Qatar tops Middle East in penetration of Islamic insurance
April 12 2016 09:24 PM

By Santhosh V Perumal/Business Reporter

The Islamic insurance penetration in Qatar far exceeded that in the Middle East, where lack of differentiation and associated pricing pressure, along with poor distribution networks, emerge key challenges for the takaful companies, though the region made the early moves to establish Islamic insurance than Malaysia, according to A M Best, a global insurance rating agency.
The overall penetration figures for the Middle East mask underlying differences between various countries in the region with Bahrain and Qatar both enjoying good takaful penetration rates of 22% and 13%, respectively compared to the Middle Eastern average of 8% in 2014, A M Best said in a report ‘Takaful Life and Nonlife Issue Review’.
However, both these markets (Qatar and Bahrain) are relatively small compared to the UAE, which whilst having the largest takaful market in the region, has the lowest penetration rate (6%), which brought down the overall average for the Middle East, it said.
Qatar was the first country in the Middle East to have a takaful company, with Al-Khaleej Takaful Insurance and Reinsurance Company (now renamed Al-Khaleej Takaful Group) establishing itself in 1978, followed by Islamic Arab Insurance Company (Salama) in the UAE in 1979. Both of these companies pre-date the establishment of the first takaful company in Malaysia (Syarikat Takaful Malaysia in 1984).

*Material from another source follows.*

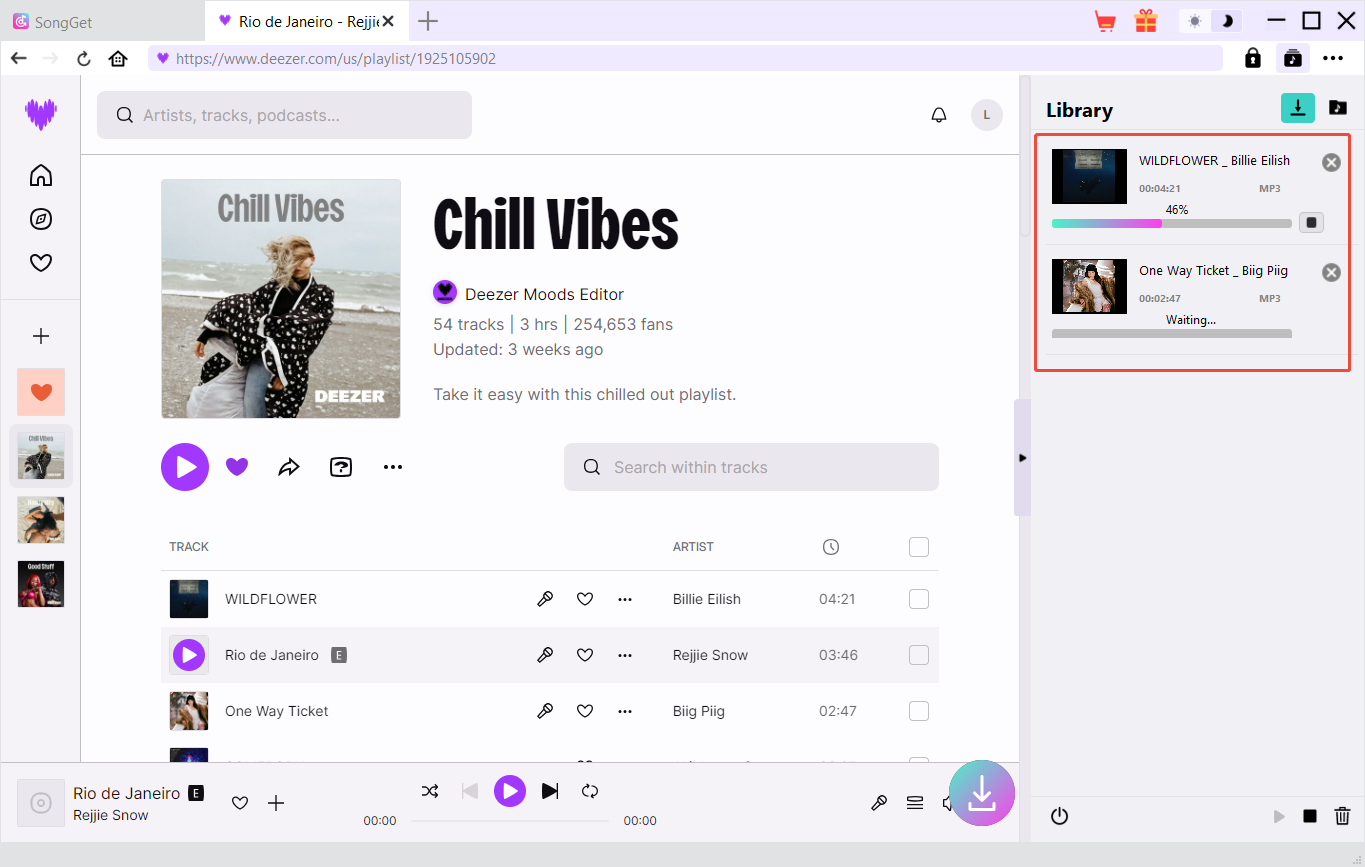Delete all downloads with trash icon
This screenshot has width=1365, height=867.
1342,816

“Despite the Middle East’s early mover advantage, Malaysia’s takaful industry has made stronger inroads into its local insurance market,” A M Best said, highlighting that the level of takaful penetration (ratio of takaful contributions to overall insurance revenue) reached nearly 15% in Malaysia compared to modest 8% in the Middle East in 2014.
Even though there are only 11 takaful companies in Malaysia against 42 in the Middle East, the report found that the South East Asian country generates more gross contributions than the entire Middle East (excluding Saudi Arabia) combined.

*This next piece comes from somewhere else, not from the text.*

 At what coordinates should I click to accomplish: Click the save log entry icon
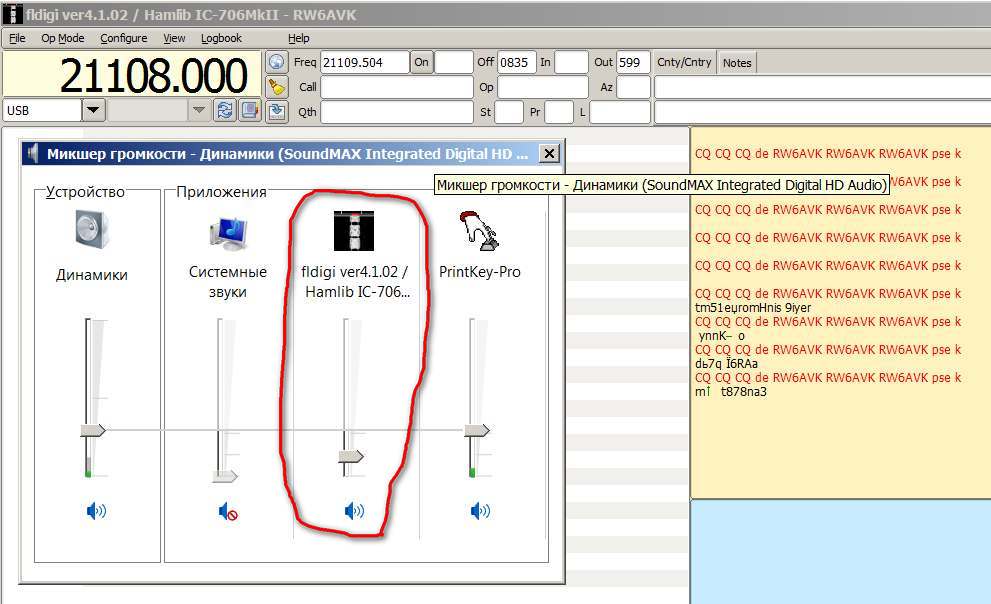tap(277, 111)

Finding that the relatively strong Islamic banking penetration ratios in both Malaysia and the Middle East demonstrate a healthy demand for Shariah-compliant financial solutions; it said despite having a stronger Islamic banking penetration ratio, takaful companies in the Middle East have thus far failed to convince Shariah-conscious Muslims in the region to buy Islamic insurance products.

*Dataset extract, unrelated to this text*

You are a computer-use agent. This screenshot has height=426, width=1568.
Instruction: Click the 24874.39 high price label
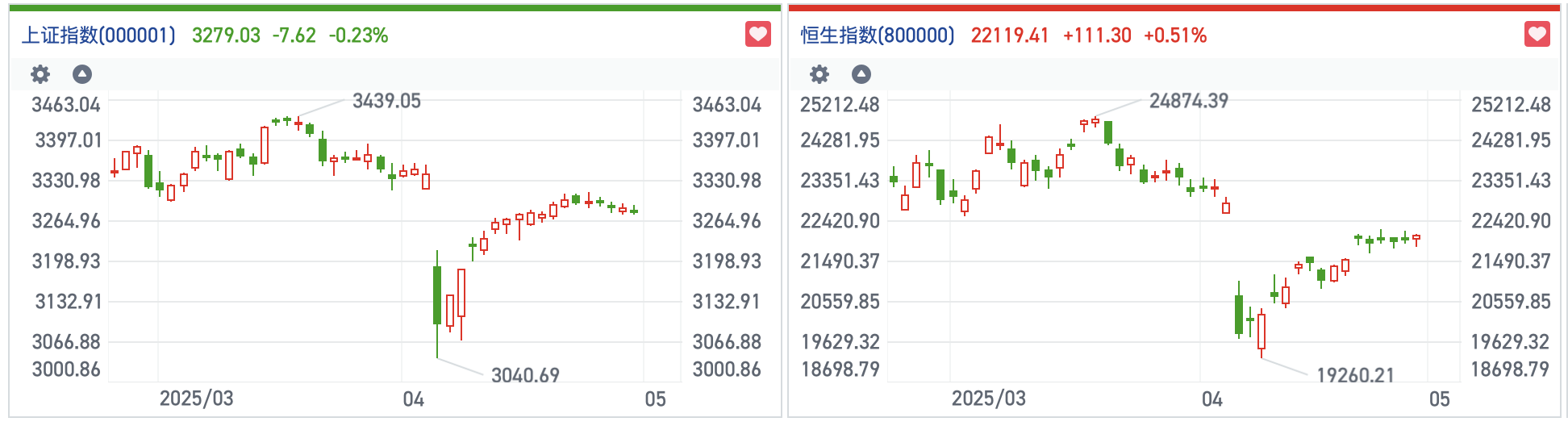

Malaysia has generated its strong takaful penetration rates with only 60% of its residents being Muslims compared to an average 92% for the Middle East and North Africa region, the report said.
“A common issue in the Middle East is a severe lack of differentiation between takaful and conventional insurers, with most companies competing on the same product classes and utilising similar distribution channels,” it said, adding “for the (Middle East Islamic insurance) industry to tackle these challenges, the operators will need to adopt suitable strategies and appropriate structures to ensure that the takaful model employed is balanced, and that it serves the needs of the enormous potential for Shariah-compliant insurance, to the benefit of all stakeholders.”
Takaful operators in the Middle East are likely to face further competitive pressure from conventional insurers setting up Takaful subsidiaries or windows to generate additional sources of revenue, it said, adding a further detriment for Middle East takaful companies is the distribution networks they utilise as they rely on broker and agency distribution channels compared to bancatakaful, a key distribution channel in Malaysia that allows takaful companies to tap into the existing customer bases of Islamic banks. “Given that Islamic banking penetration is higher in the Middle East, takaful operators in the region are depriving themselves of this important distribution channel,” it said.
In the Middle East, a majority of insurance activity is concentrated in the non-life sector (general takaful in Islamic insurance) with motor and medical insurance accounting for 72% of total GWC (gross written contribution); while in Malaysia, life assurance (family takaful) makes up 64% of total GWC.